Wish I'd known that...

A little learning is a dangerous thing;
Drink deep, or taste not the Pierian spring;

- Pope

Monday, January 25, 2010

Finding Your Audience

If you sing a silly song and children laugh and clap with delight, you've found an audience.

If the comedic recounting of your first anal experience fails to delight and entertain, you've not found an audience. And if you're trying out on the same audience who went for the song, you are in big trouble.

Your creative impulse is seeking an outlet. As detailed above, that outlet can manifest itself in a variety of forms.  The creative spirit can find issue through divergent channels. One artist maybe seek expression simultaneously in Music, Dance, Pictorial, Writing. Another through different aspects within a single art - playwrite, screenwriter, short fiction,(gasp) poetry. 

My creative impulse periodically asserts a need for an outlet in Performance. And I have unleashed the spirit at various points along the performance continuum - starting close to home by "cracking-myself-up", through being the center of attention/life of the party (acting out) up to performing onstage before a paying audience.

I discovered that your acceptance by an audience, how they embrace you and for what, may not be entirely under your control.

Going back to the earlier two examples, children's song and anal comedy, an audience, even a receptive one, may not accept a particular performance from you. They may be a comedy club audience, who have showed up for "filthy night", your material may be as ribald and naughty as any, yet they don't accept it from you. You prepared, did your homework, worked on the content, the jokes and the delivery but somehow it doesn't work coming from you.
Something about you and the material, the genre just don't click. When you find your material and your VOICE brings it alive for others, you can feel it working and it's a beautiful thing.
Maybe it's the difference between creating for the sheer joy of it and creating on-demand, even if it's on demand for yourself.

If you are creating to a purpose, most likely a commercial purpose, identifying your audience may be a more murky matter. In the example above of the children's song, make it a children's book, who would you the author logically assume your audience to be? Children? More likely an associate editor in her mid-twenties with a master's degreee in Literature and ambitions to shape the culture as a gatekeeper of what reaches and influences little minds.

Finding your audience always starts with you, with what moves you and in the performance thereof what is most authentic to your strongest impulses.

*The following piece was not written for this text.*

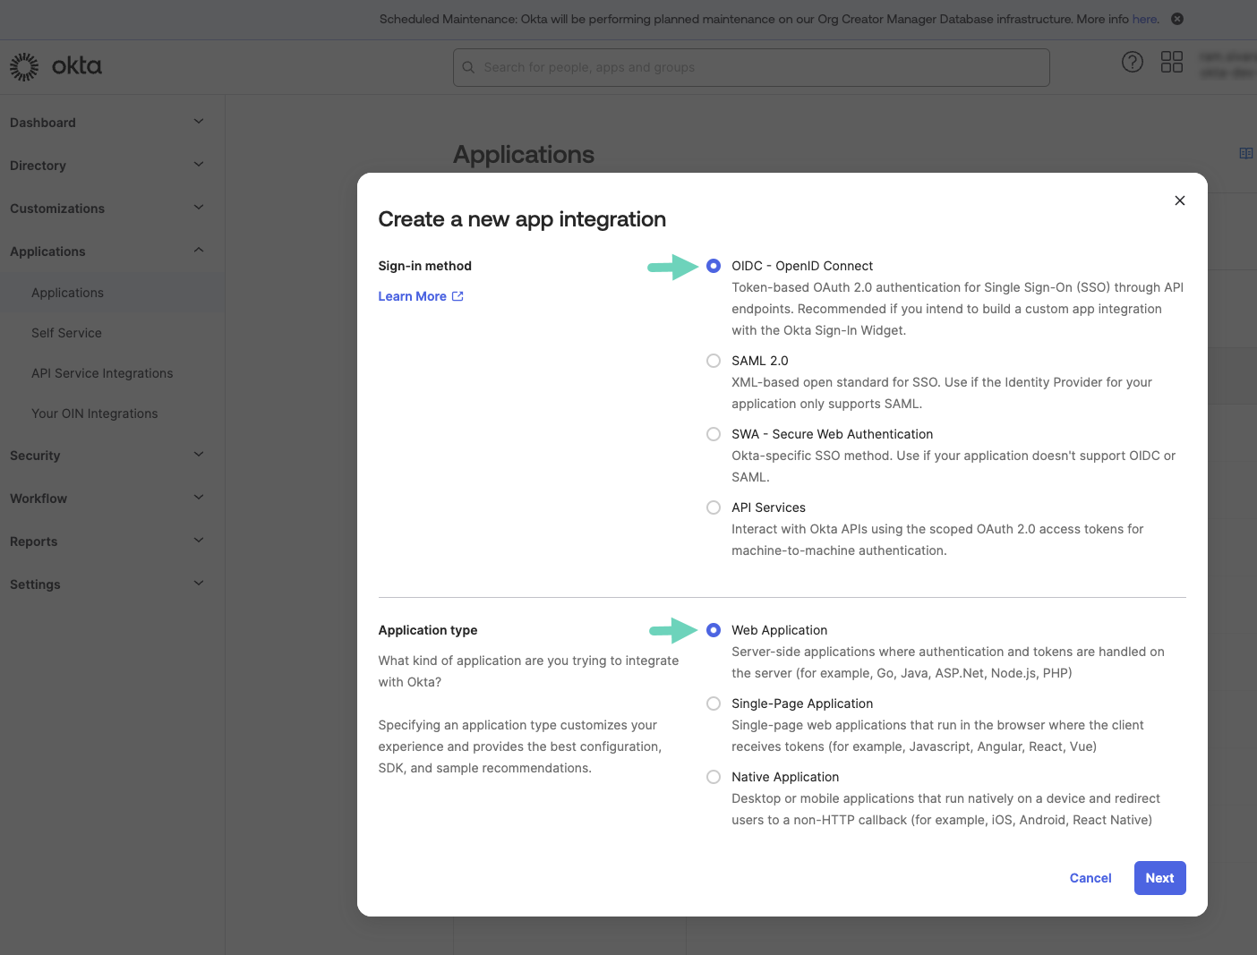Click the people and apps search field
The height and width of the screenshot is (955, 1257).
751,67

Here's a quote from Emerson:

"The reason why any one refuses his assent to your opinion, or his aid to your design is in you: he refuses to accept you as a bringer of truth, because, though you think you have it, he feels you have not given him the authentic sign".*

I guess wherever your authors voice finds it's truest efflorescence, it'll mean something to someone.


your pal, roger

*Emerson : New England Reformers

2 comments:

  1. Anal humor all day long if you ask me!